Il y a énormément de difficultés auxquelles est confrontée l’économie mondiale en ce moment, qu’il s’agisse de la guerre entre la Russie et l’Ukraine, de la hausse de l’inflation ou de la pandémie de COVID-19 qui sévit toujours. Kim Parlee discute des perspectives de croissance avec Beata Caranci, économiste en chef, Groupe Banque TD.
Print Transcript
Il y a énormément de difficultés auxquelles l’économie mondiale est confrontée en ce moment, de la guerre entre la Russie et l’Ukraine à la reprise après la COVID, en passant par la hausse de l’inflation, il y a tant de choses qui se passent. Beata Caranci est la mieux placée pour nous aider à comprendre ses perspectives et ce qu’elle va surveiller au cours des prochains mois. Elle est économiste en chef au Groupe Banque TD.

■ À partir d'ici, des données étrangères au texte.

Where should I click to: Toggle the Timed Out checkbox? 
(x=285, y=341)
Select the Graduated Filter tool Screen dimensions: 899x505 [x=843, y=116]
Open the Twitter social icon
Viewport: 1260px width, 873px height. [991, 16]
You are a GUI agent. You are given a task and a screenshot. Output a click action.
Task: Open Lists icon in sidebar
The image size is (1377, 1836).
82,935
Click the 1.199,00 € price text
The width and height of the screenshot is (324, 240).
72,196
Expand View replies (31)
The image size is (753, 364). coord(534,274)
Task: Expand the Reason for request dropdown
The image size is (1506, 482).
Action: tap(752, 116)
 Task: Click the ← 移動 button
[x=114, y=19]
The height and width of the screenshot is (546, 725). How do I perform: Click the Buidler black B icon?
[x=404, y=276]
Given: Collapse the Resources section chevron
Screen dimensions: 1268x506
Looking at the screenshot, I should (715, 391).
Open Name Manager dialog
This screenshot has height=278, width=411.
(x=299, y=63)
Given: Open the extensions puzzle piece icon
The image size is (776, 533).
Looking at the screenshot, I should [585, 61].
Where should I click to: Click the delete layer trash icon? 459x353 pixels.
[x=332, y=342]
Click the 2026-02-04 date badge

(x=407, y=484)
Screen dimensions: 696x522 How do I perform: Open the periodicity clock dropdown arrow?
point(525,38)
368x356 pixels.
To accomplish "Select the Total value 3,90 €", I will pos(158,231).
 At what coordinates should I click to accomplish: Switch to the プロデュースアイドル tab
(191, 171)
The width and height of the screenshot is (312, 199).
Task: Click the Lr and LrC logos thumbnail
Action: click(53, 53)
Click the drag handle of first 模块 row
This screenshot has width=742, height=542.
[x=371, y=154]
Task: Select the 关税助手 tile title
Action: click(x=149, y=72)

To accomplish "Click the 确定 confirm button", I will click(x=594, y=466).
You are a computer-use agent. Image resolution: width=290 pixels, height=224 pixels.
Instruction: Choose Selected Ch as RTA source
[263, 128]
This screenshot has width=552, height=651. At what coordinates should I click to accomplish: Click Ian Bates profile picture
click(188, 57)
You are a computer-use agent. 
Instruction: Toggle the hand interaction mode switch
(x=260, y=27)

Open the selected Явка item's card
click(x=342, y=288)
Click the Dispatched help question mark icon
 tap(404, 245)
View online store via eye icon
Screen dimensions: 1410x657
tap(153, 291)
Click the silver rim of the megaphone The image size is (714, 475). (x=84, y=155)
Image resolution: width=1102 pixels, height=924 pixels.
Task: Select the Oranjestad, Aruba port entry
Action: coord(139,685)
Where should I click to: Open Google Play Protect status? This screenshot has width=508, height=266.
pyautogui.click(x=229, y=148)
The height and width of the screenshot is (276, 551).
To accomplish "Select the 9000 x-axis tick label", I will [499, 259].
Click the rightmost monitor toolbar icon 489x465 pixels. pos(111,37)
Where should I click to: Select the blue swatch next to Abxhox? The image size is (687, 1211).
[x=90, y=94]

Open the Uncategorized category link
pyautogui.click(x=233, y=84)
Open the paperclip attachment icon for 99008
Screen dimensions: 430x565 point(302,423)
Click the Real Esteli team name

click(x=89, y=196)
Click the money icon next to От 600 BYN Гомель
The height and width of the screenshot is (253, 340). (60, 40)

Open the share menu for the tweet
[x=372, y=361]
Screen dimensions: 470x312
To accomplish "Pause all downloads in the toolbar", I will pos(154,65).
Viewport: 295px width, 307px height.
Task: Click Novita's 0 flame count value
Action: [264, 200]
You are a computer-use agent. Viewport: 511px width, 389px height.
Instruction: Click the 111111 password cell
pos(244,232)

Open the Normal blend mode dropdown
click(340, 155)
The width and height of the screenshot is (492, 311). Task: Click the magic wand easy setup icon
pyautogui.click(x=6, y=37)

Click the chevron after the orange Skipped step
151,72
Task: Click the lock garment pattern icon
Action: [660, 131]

Beata, nous vous avons consacré toute l’émission pour que vous puissiez nous parler de tout ce qui se passe en ce moment. J’aimerais commencer et structurer un peu la conversation. Je voulais d’abord parler des situations très compliquées qui se produisent, puis discuter un peu de l’économie américaine en particulier, et de l’économie canadienne en particulier. Alors commençons par le début.
Bien sûr.
Pour ceux qui ne suivent pas de près la crise Russie-Ukraine, pouvez-vous nous dire, d’un point de vue économique, ce que cette guerre signifie pour l’économie mondiale?
Oui, c’est difficile de mettre les choses en contexte en ce moment, car nous sommes encore au milieu de la crise. Ce qu’on surveille... et c’est vraiment essentiel que, quand on a vu des conflits internationaux, pas la Première Guerre mondiale, ni la Deuxième, mais la guerre du Golfe, la crise financière européenne, la grippe asiatique, ce type de conflits, ils ont tendance à être de courte durée, idéalement, par exemple un trimestre, et n’ont pas d’effets importants sur l’Amérique du Nord, c’est-à-dire l’économie canadienne et américaine, et, pour cette raison, parce que les liens directs par l’intermédiaire du commerce ne sont pas suffisamment importants pour causer un risque.
De ce point de vue-là, ce conflit pourrait être très différent, parce que nous ne sommes pas encore tout à fait certains... et on ne sait que rétrospectivement s’il va être de courte durée. Et la plupart des signaux nous disent qu’il est peu probable que ce soit le cas, du moins en ce qui concerne certaines des perturbations auxquelles on pourrait s’attendre dans les canaux des produits de base, en particulier ceux où l’Ukraine et la Russie ont d’importantes actions mondiales, du palladium, du blé, du pétrole et du gaz naturel liés à l’Europe. Et ces signaux-là nous portent à croire que le conflit pourrait se prolonger en raison du recul des perspectives économiques en Europe.
Et dans le cas de l’Amérique du Nord, tant que ça ne se transforme pas en un risque financier mondial, elle devrait être en mesure de survivre du point de vue de la croissance. Toutefois, plus le conflit va durer, plus il faut s’attendre à des baisses importantes de la croissance économique à l’avenir. Mais c’est très difficile de déterminer ça à environ deux semaines suivant le début du conflit.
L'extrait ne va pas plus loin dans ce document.